Last week, we took a look at the practice of Silent Auctions and advocated the process as beneficial to the seller as the objective is to elicit each and every buyer’s maximum price for the subject property.
This week, we will look at the process through the buyer’s eyes and explain how this very ethical and transparent method of sale can be a less stressful process for purchasing, as well as selling.
Firstly, lets look at the research or “due diligence” side of buying. Many buyers refuse to bid at auctions because they have been through previous horrendous scenarios of losing thousands of dollars. Some buyers give up in despair, after getting all of their due diligence done, prior to auction, as required, only to find out it was a complete waste of money as they were never going to be able to bid successfully. What is required in any transactional process is a large amount of trust in the agent. An agent who willingly lets buyers carry costly and time consuming processes out knowing that their budget will or will not let them buy the property is simply not going to win many friends, let alone future sellers. The bottom line is that many buyers become gun shy of auctions and steer towards private treaty for this reason, so they are not caught out. But, as we will explain further, this process too, can open you up to some agent’s trickery.
The best advice is to be prepared and avoid being a pawn in an unethical agent’s game plan.
In his article in the Australian Financial Review, Duncan Hughes advised buyers on how best to protect themselves in Silent sales.
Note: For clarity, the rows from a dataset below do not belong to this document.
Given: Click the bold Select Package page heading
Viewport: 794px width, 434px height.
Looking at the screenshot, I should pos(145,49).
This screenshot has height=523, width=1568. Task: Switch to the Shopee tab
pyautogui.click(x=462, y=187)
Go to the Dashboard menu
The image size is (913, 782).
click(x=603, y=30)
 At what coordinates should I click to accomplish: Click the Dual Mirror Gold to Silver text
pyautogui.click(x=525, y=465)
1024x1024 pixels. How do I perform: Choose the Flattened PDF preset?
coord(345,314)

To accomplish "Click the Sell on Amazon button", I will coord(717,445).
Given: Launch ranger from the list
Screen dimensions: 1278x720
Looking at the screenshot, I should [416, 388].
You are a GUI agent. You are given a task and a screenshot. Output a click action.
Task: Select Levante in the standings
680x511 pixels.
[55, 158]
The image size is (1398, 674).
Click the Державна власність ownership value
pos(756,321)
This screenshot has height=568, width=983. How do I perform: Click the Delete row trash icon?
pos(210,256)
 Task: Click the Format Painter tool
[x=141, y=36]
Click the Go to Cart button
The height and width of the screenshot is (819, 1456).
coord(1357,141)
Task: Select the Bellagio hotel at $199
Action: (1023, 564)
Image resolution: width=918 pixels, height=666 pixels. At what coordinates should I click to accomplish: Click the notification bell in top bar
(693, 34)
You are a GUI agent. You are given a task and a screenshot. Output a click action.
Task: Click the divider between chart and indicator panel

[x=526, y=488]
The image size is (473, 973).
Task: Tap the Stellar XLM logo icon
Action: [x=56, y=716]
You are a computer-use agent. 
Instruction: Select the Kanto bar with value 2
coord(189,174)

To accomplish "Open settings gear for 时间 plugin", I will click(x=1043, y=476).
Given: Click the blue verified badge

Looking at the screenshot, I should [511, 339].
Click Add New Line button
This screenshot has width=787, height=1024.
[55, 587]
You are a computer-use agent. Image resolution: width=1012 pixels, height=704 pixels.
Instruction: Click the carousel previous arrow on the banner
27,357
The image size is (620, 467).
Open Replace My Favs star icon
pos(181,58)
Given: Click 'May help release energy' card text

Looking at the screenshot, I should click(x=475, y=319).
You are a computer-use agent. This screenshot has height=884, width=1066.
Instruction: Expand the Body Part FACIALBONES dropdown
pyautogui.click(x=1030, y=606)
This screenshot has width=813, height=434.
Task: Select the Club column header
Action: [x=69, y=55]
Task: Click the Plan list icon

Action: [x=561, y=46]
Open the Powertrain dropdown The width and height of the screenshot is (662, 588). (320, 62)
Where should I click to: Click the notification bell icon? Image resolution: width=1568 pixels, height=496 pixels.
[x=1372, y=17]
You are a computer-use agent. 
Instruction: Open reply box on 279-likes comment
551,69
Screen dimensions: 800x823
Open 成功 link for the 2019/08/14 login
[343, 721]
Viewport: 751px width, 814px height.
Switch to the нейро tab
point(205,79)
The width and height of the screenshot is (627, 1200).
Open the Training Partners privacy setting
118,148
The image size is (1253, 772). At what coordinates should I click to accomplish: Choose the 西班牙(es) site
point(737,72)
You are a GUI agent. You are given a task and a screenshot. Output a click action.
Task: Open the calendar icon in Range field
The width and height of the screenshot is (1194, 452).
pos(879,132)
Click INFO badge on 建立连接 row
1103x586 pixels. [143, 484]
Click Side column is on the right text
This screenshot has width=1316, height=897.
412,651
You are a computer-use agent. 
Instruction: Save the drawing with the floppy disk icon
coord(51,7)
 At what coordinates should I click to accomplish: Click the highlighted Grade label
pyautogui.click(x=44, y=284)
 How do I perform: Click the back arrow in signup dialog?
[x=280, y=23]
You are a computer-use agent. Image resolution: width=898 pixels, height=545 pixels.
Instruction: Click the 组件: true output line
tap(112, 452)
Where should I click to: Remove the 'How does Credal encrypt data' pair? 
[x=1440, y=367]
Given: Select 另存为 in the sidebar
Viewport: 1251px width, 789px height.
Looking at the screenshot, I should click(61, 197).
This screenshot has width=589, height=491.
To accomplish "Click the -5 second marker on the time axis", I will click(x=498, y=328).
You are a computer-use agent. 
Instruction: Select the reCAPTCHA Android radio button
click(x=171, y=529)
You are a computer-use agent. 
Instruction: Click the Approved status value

Hughes advises to do the following:
In some cases an agent might be testing demand and price and will use silent bids as a price benchmark before taking it public.To prevent being used by an agent, it is advisable to check on whether there is signed authority from the owner to sell.Check the vendor’s statement, which must be provided to prospective buyers before any contract of sale is agreed.It includes details of mortgages, covenants, easements, zoning, rates, and a declaration if the property is in a bushfire zone.
Also check on whether other agents have tried to sell the property and some estimate of the selling price.
What a buyer needs to know:
1. Am I being offered the property exclusively? How many other parties have been approached?
2. Does the agent have a signed authority from the owner to sell this property?
3. Has a vendor’s statement been prepared?
4. Has the agent, or anyone else, tried to sell this property in recent months?
5. What price would purchase this property?
In his much quoted book and blog, “Real Estate Uncovered” Peter O’Malley also advocates Silent Auction as a way for buyers not to be used in the practice of conditioning that is used by many unethical agents to drive the price down for sellers.
O’Malley’s advice to sellers is a good indicator to buyers if they think they are being used unethically. If an agent seems genuinely excited about your negative feedback, then there may be a problem for those he or she is representing.
“You may be inclined to ask yourself if conditioning is really just feedback and not a deliberate process to drive the sellers price expectation down. The difference between conditioning and feedback comes down to two main points. The first is whether the agent’s thoughts and sentiment towards your property have changed before and after you signed up. The second comes down to the agent’s intent. Are they continually passing on negative feedback about your property to lower the price or do you genuinely have a fundamental flaw that buyers cannot overlook”
Buying and selling real estate requires a large amount of trust in those that are earning money through the transaction. Transparency is key. It is important, as buyers to be conscious that the agent is acting on behalf of the seller, while at the same time not feeling that you are being tricked or lied to in the process.
Good, ethical agents will earn the respect of buyers through the standards, protocol and determination to do the right thing by the sellers and buyers throughout the process, but achieving the highest possible price they can.